Other loopholes unavailable to ordinary taxpayers allow
executives to defer unlimited amounts of pay, to move earnings to
offshore tax havens, and to stash unlimited sums in tax-deferred
retirement accounts, according to the report.
It urged
politicians to close all the loopholes and to change labour laws to
make it easier for workers to bargain collectively for better wages.
Senators
John McCain and Barack Obama have incorporated tirades against
corporate excess into their respective campaigns for the U.S.
presidency. Neither candidate has endorsed the sweeping changes
favoured by the report's authors.
'The bipartisan attacks on
runaway pay are encouraging but if the candidates are serious about
change, they should vow to plug every single loophole that allows our
tax dollars to flow into the pockets of top business leaders,' said
Anderson.
The report was timed to coincide with Monday's opening
of the Democratic National Convention and to precede next week's Labour
Day holiday and Republican National Convention.
Large U.S. firms
paid their chief executive officers (CEOs) an average of 10.5 million
dollars in salary, stock options, incentives, and bonuses last year --
344 times what the average worker earned. The report said this
disparity likely would worsen because job growth is mainly concentrated
in industries with the widest pay gaps.
The United States has
long had the industrialised world's widest pay gaps. CEO compensation
swelled from 85 times what workers earned in 1990, to 209 times in 1996
and 419 times in 1999, according to the government's Bureau of Labour
Statistics. It peaked in 2001, at 525 times workers' average earnings.

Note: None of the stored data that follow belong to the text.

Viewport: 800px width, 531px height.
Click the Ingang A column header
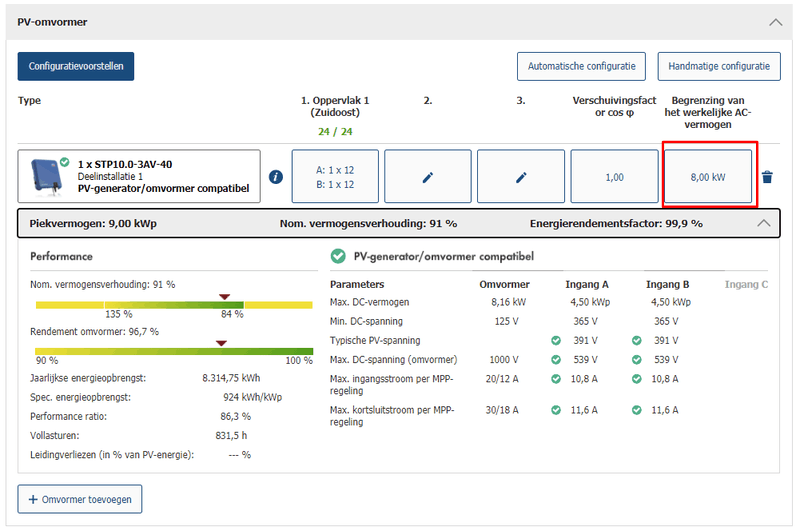[585, 285]
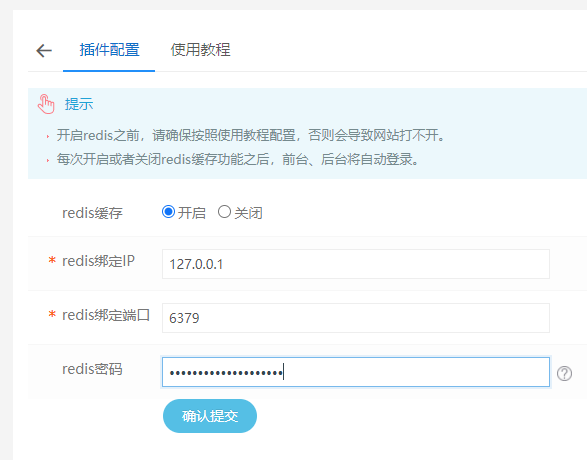Click the first hint line about 使用教程配置

[x=250, y=135]
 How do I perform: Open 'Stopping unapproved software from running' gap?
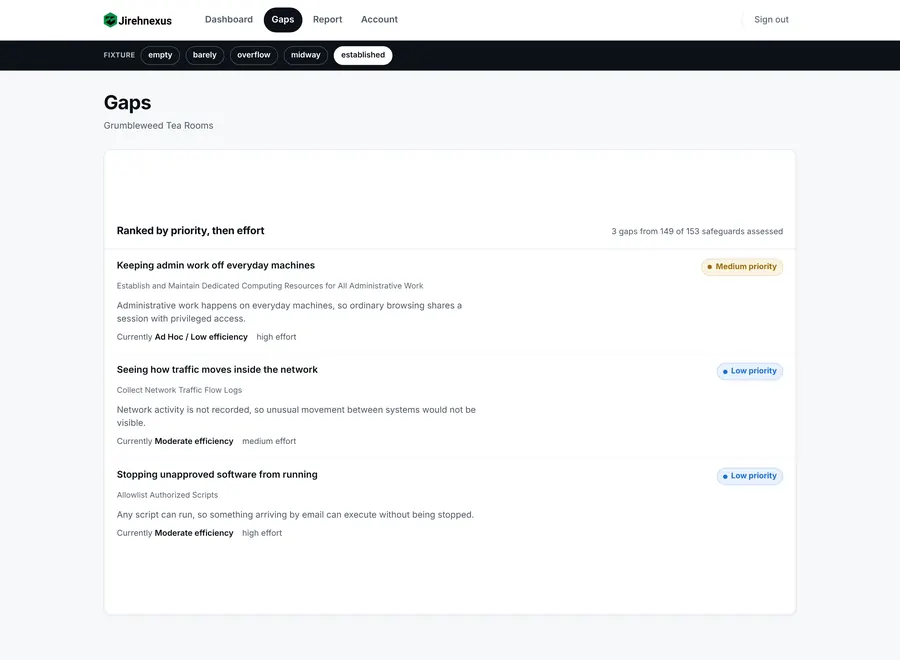pyautogui.click(x=217, y=475)
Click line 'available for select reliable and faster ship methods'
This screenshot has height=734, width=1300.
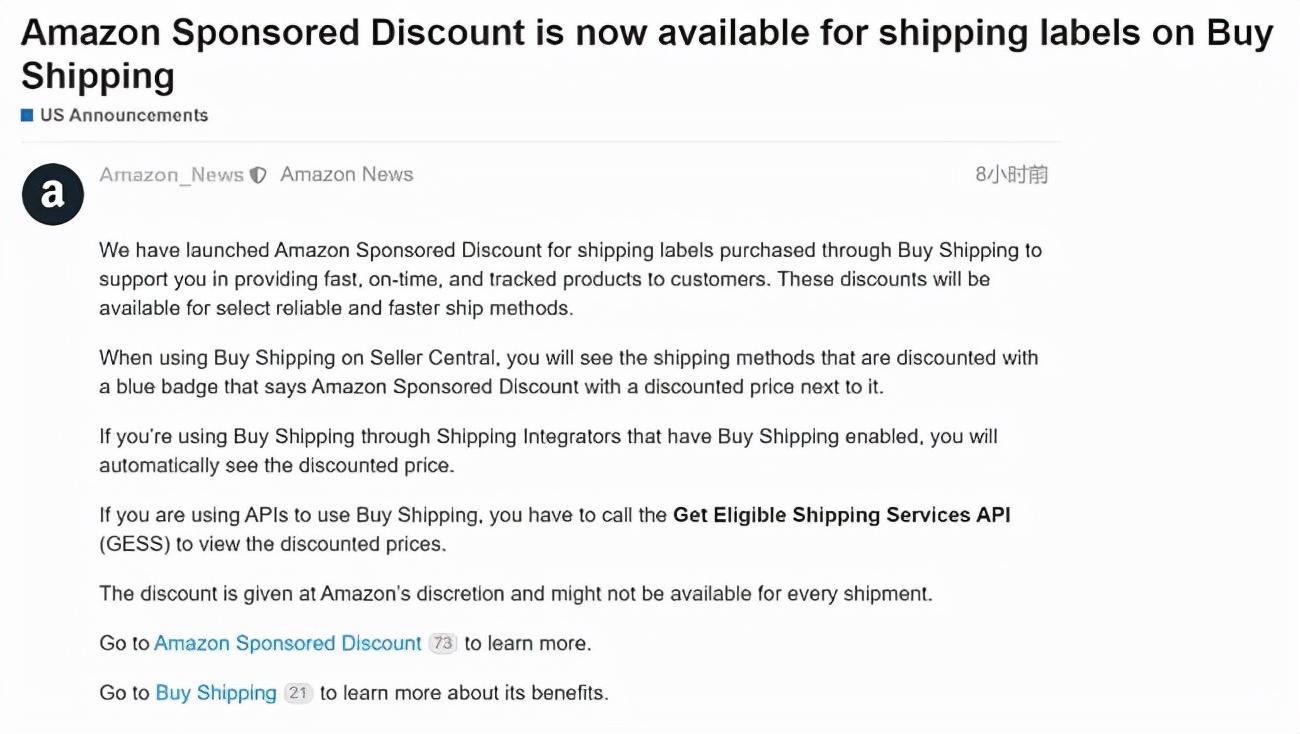(336, 308)
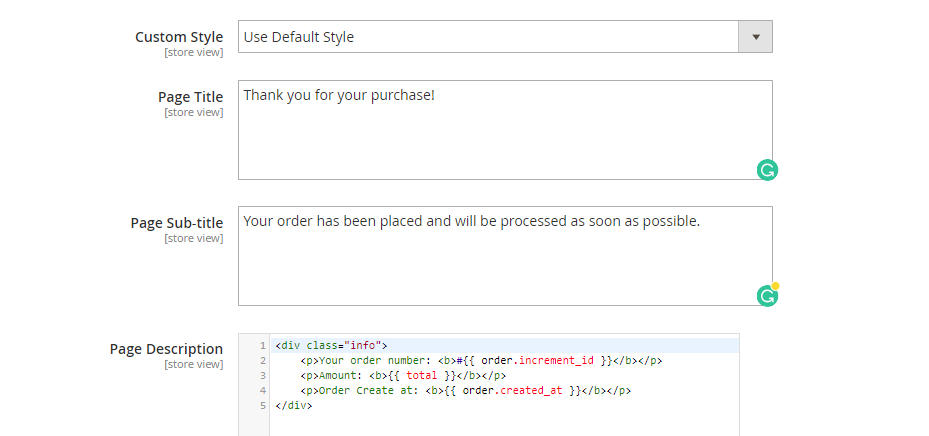Click the Custom Style label
The image size is (929, 436).
pos(179,37)
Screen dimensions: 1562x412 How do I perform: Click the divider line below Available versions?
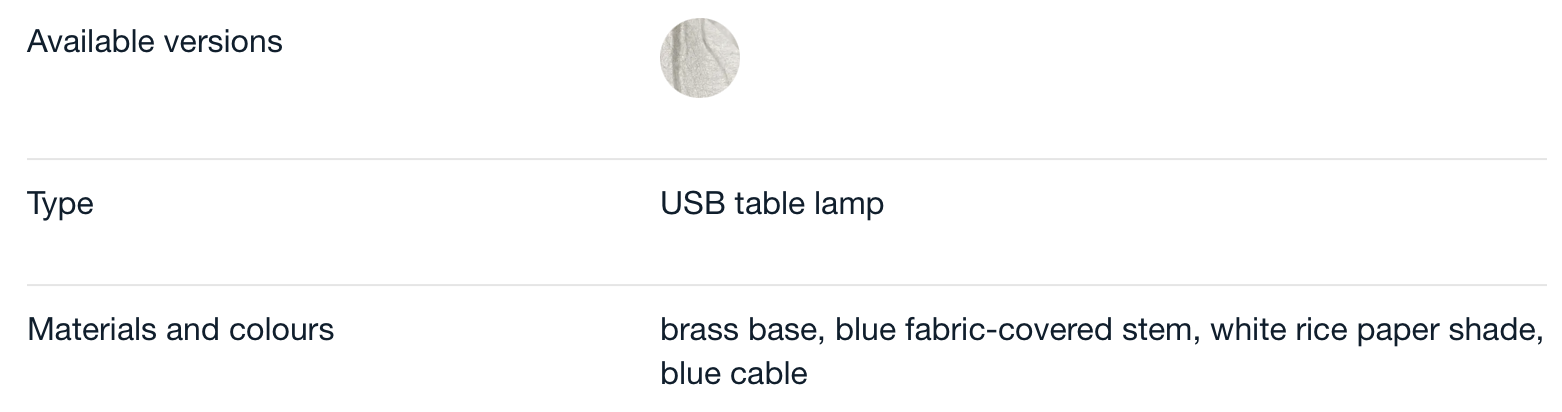(x=786, y=159)
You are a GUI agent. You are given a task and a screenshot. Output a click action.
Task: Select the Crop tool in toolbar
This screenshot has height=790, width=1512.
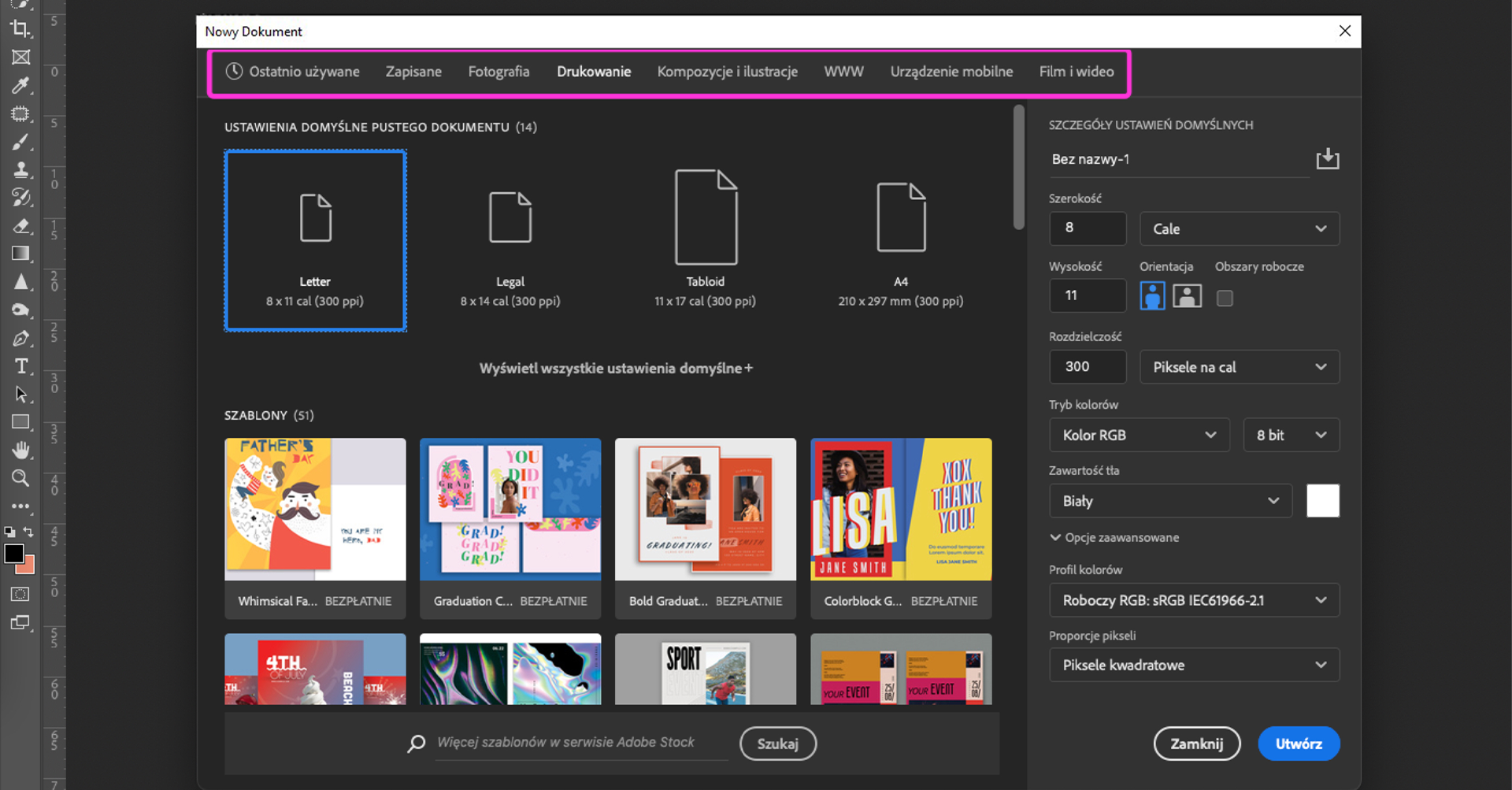point(20,29)
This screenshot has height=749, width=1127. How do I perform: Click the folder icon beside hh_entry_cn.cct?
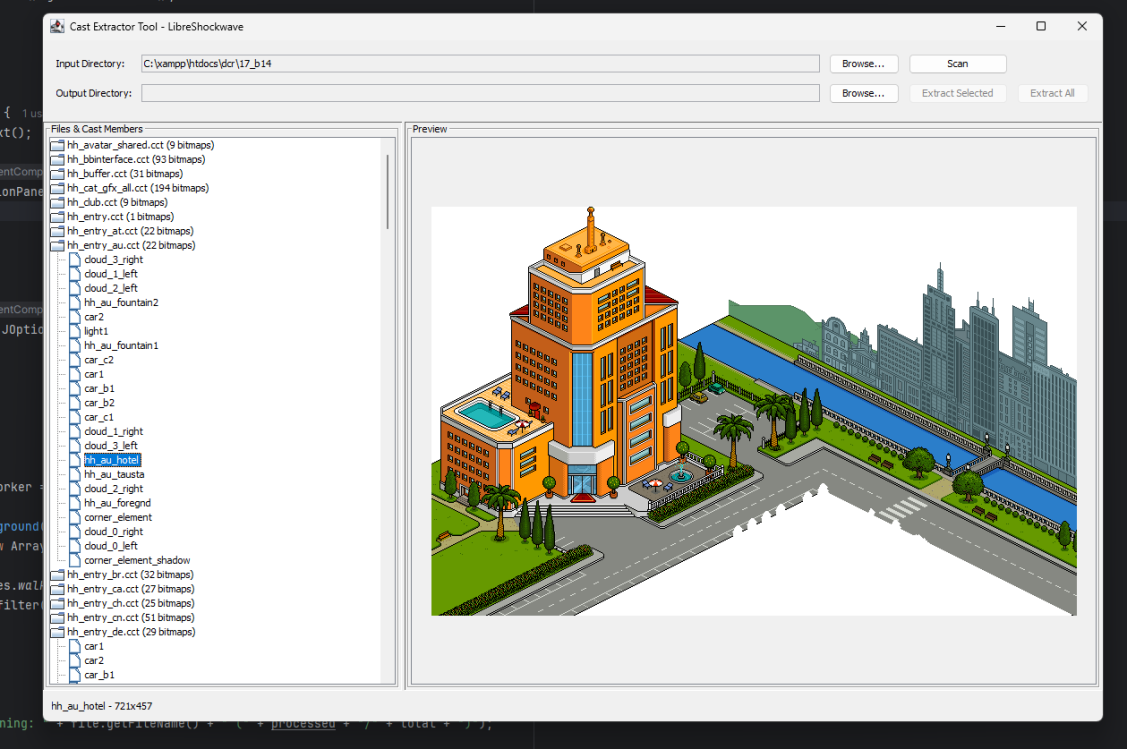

Comparable figures for other wealthy nations generally did not exceed the double digits.
CEO
pay growth often bears little resemblance to firms' performance. U.S.
bosses' pay rose 313 percent from 1990 to 2003. By contrast, the
Standard & Poor's 500 stock index rose 242 percent and corporate
profits gained 128 percent.
During the same period, average worker pay rose 49 percent while inflation climbed 41 percent.
Often,
the largest increases in pay have gone to CEOs whose companies have
laid off the most workers or made the deepest cuts in workers'
pensions, moves designed to boost financial statements and the price of
stock, according to previous editions of the 'Executive Excess' report,
now in its 15th year.
These trends, and a series of corporate
financial scandals dating back to around 2000, have motivated
investors, regulators, and their political overseers to focus their
attention on corporate pay.
Labour union-sponsored pension plans
and other investors have launched scores of shareholder proposals
seeking to moderate or regulate CEO pay. Dozens of these have won
majority support. Although shareholder resolutions usually are
non-binding, those that win majority backing have been virtually
impossible for companies to disregard.
Even so, presidential and
legislative candidates have sought to harness public discontent over
CEO pay in the run up to November's general election. Both McCain and
Obama have talked up measures that would increase shareholders' say
over bosses' pay.
However, bills designed to close the
loopholes identified in Monday's report have stalled in Congress. The
report blamed this on pressure from corporate lobbies.